Why People do not go to Church
According to the IW Observer 14 January 1922, Mr. Salter of Pondwell knows the reason people do not go to church.
There are various reasons given why people do not go to church, some merely in the shape of excuse, but reading a circular sent us by Mr. Stephen Salter, architect and surveyor, of Pondwell, near Ryde, one is almost forced to the conclusion that bad ventilation of so many places of worship is something to do with it. Mr. Salter goes so far as to say that the bulk of our places of worship are without any adequate means of ventilation. A few windows are sometimes opened, with the addition of a door, but no means for exhausting the accumulated foul air exists, the cold air admitted by a few hoppers, etc., in the windows, will not mix with the warm foul air, and drops direct on to the heads of the congregation (like cold water would if thrown into hot), with the result that they rightly ask for windows to be closed.

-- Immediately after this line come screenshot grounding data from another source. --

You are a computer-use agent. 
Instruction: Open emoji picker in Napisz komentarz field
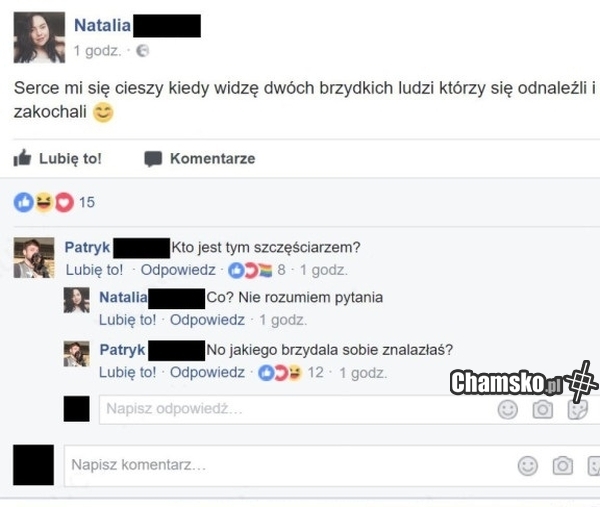[x=528, y=466]
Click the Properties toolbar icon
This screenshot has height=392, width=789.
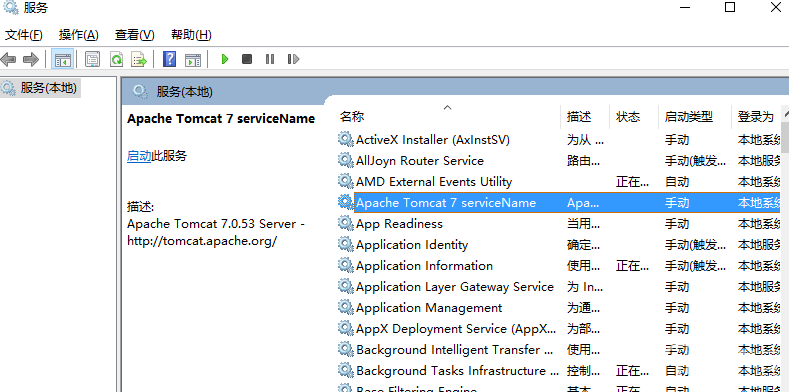pos(92,59)
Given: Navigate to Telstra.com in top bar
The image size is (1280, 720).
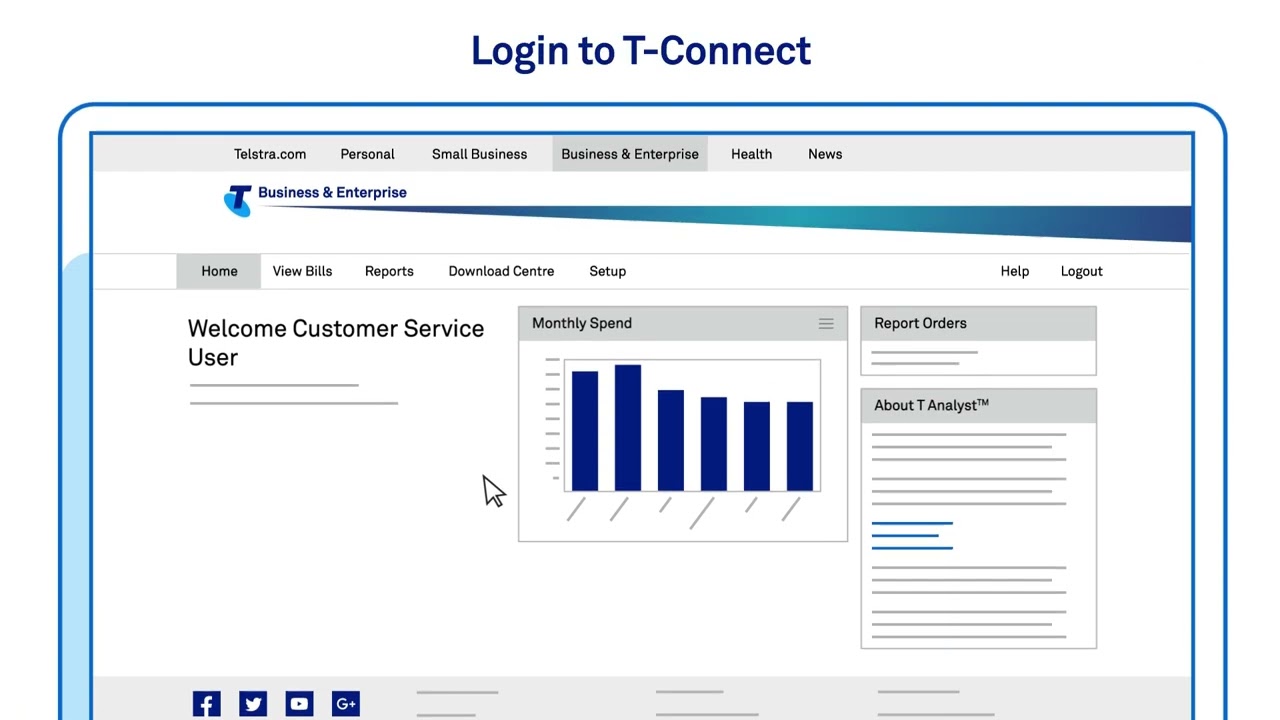Looking at the screenshot, I should 270,154.
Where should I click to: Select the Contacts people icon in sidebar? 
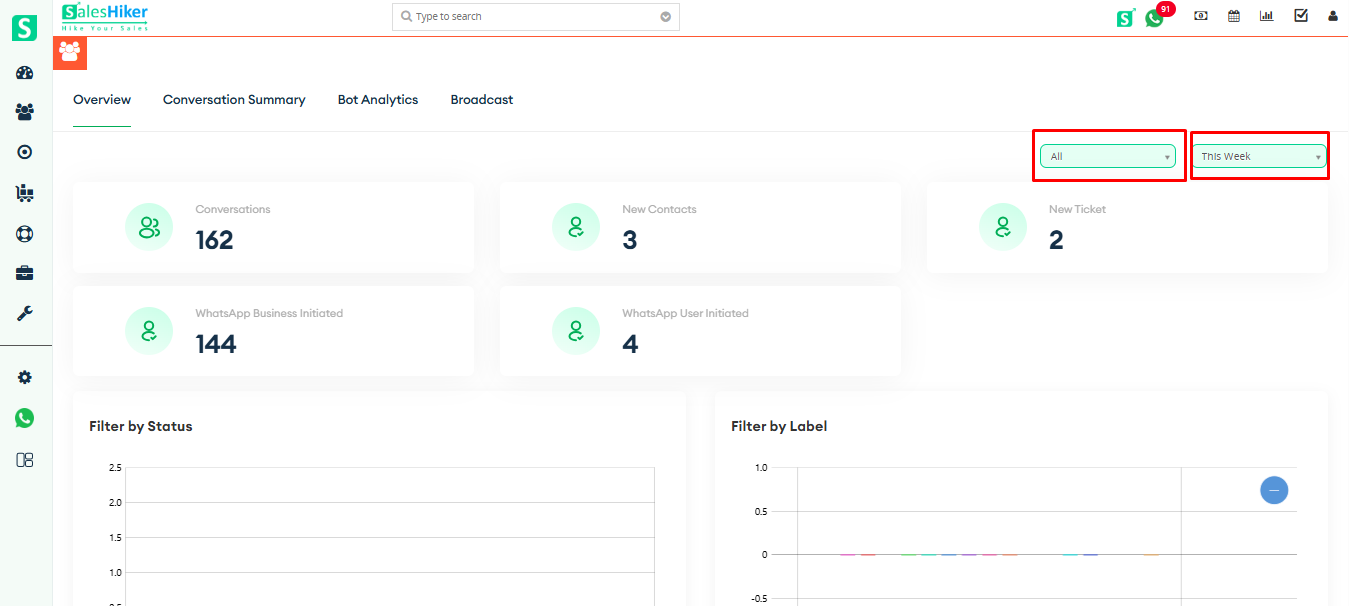[24, 112]
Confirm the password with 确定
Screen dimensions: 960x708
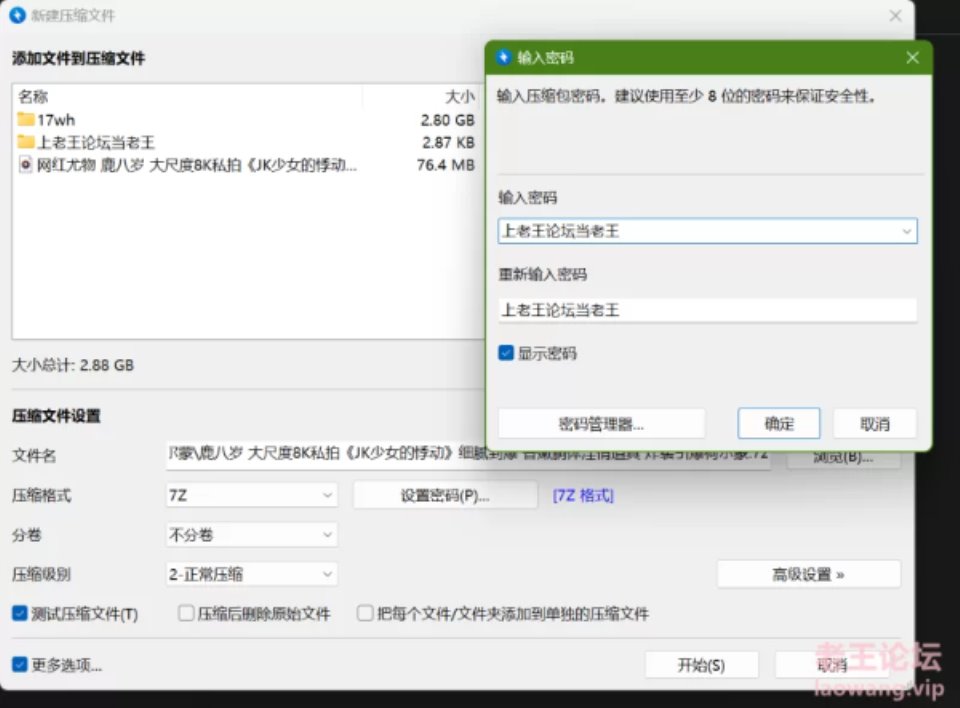tap(779, 424)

The science of ventilation is entirely a matter of figures and proper proportion of the extracts to inlets in relation to cubic contents of the building, taking into consideration the kind of heating apparatus employed. Knocking a hole in the roof and having some inlets from windows is not ventilation. Very frequently such ill-considered efforts reverse, and cold air comes in where hot air is wanted to go out.
Summed up, Mr. Salter remarks that cleanliness is next to Godliness, if so, the atmosphere in some of our churches is far from that desirable condition.